Planning staff presented a proposed amendment to the city’s land‑use rules that would ease a current 20‑foot vegetative buffer between off‑street parking lots and parcels in the GISD (institutional service) zone for commercial uses, a change staff said would make some downtown development more feasible.
The proposal, described by Ani Clayton of the planning department, would keep the buffer where parking abuts residences, schools or cemeteries but remove it for commercial or institutionally similar uses. "It's a 20 foot buffer, so it's pretty substantial," Clayton said, and staff told the committee the requirement can be difficult to meet on tight downtown lots.

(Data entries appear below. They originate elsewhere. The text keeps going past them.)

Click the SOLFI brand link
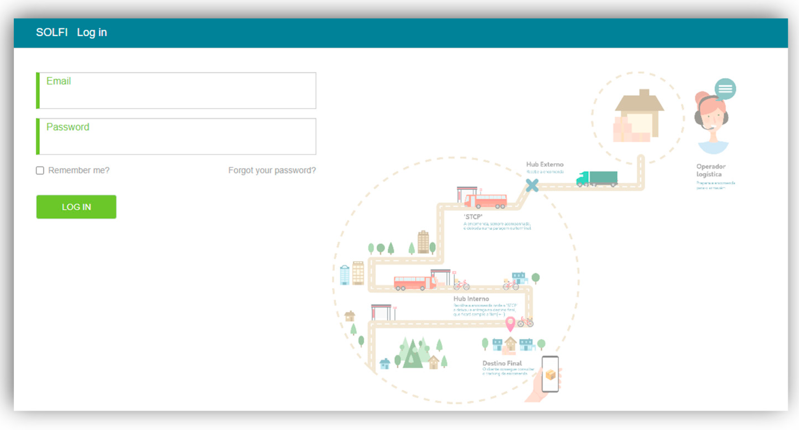 51,32
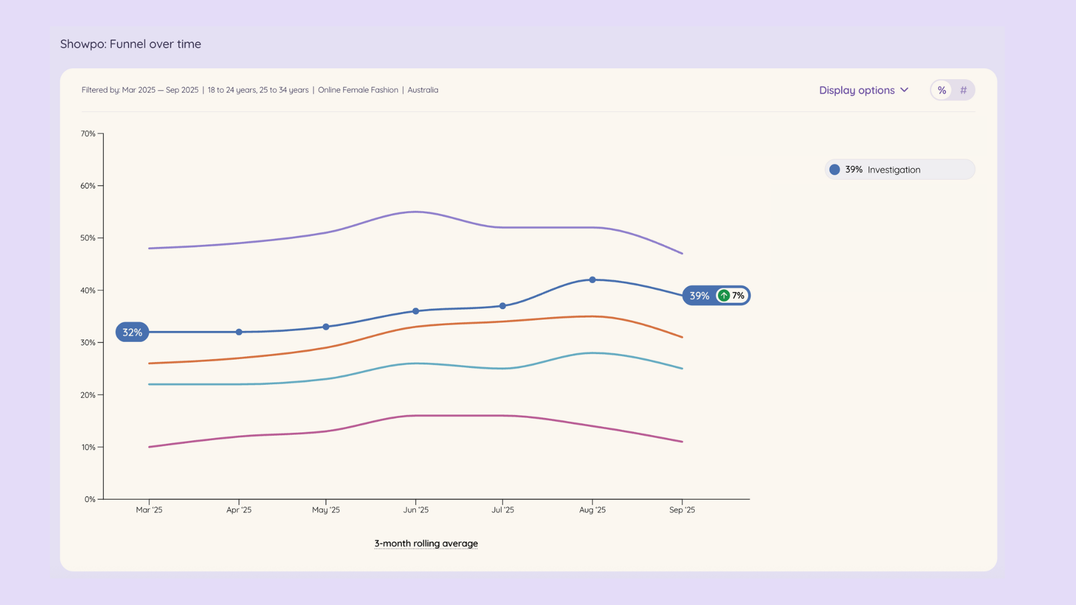Screen dimensions: 1076x605
Task: Click the Jul '25 Investigation data point
Action: 503,306
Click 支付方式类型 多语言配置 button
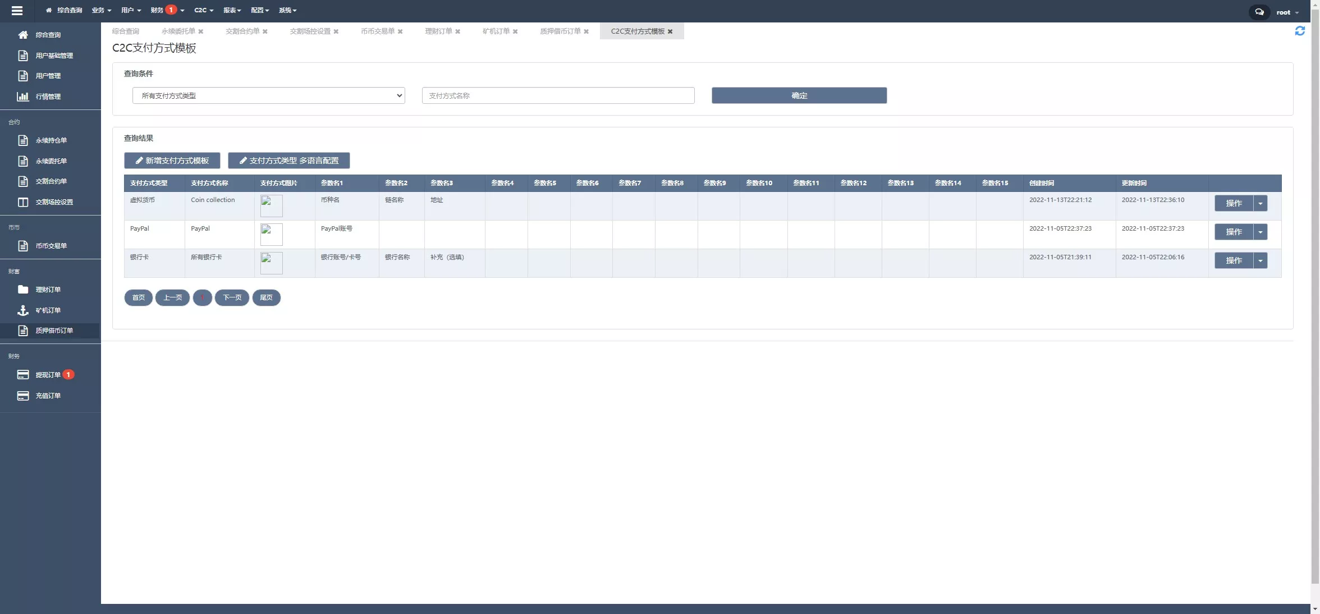Screen dimensions: 1320x614 [x=288, y=161]

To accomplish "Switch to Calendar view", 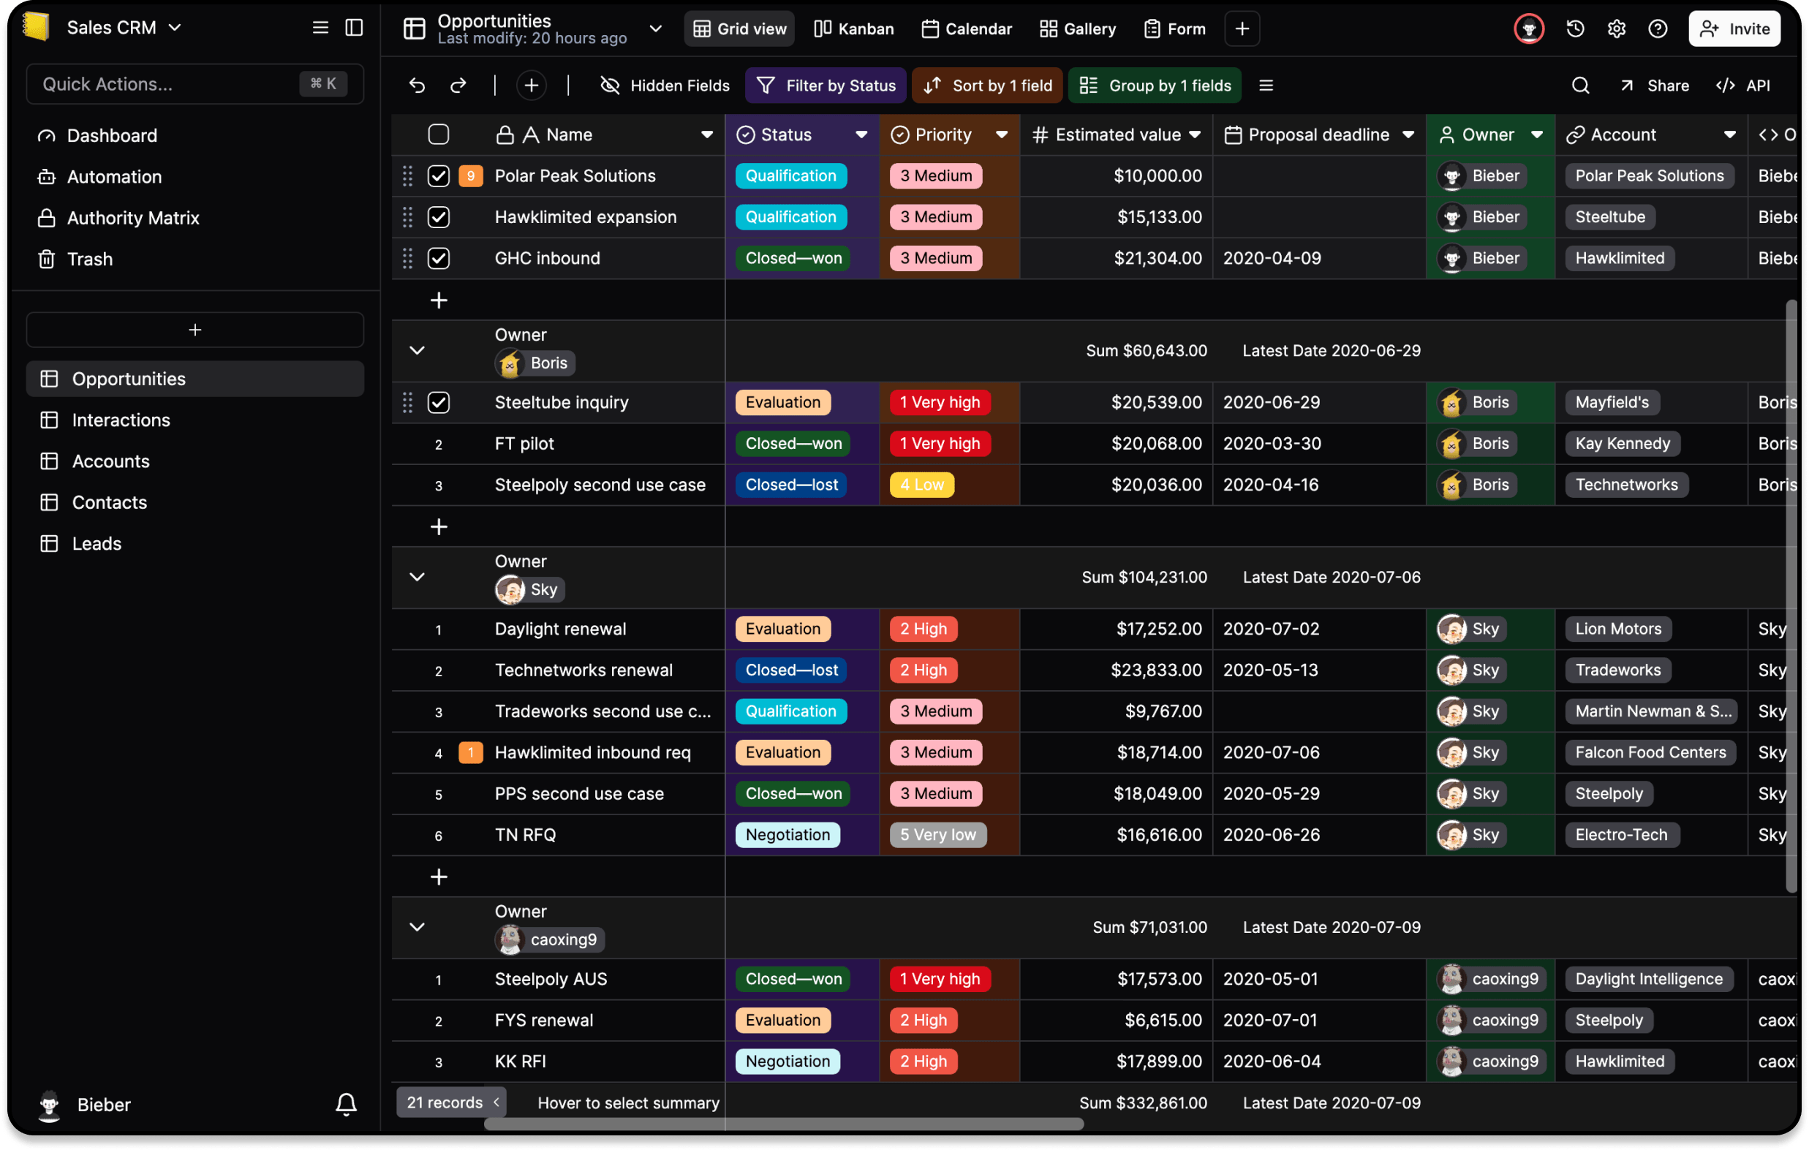I will 967,29.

Why it matters: committee members and staff said the buffer has blocked or constrained some redevelopment proposals — examples cited included a church and a business that could not add parking because lot width prevented meeting the buffer. Staff also noted that downtown land‑use patterns have shifted toward more residential uses, changing daytime parking demand.
Members asked for specifics and local examples before endorsing any rewrite. Councilor Leonard said he had requested the planning department bring the change to the committee and that staff would proceed with recommendations if the committee signaled general support. The planning board had already suggested retaining the buffer where parking abuts residences, schools and cemeteries; the committee’s feedback will inform staff drafts.
Next steps: staff will prepare draft ordinance language and follow up with the committee; no formal vote or ordinance change occurred at the meeting.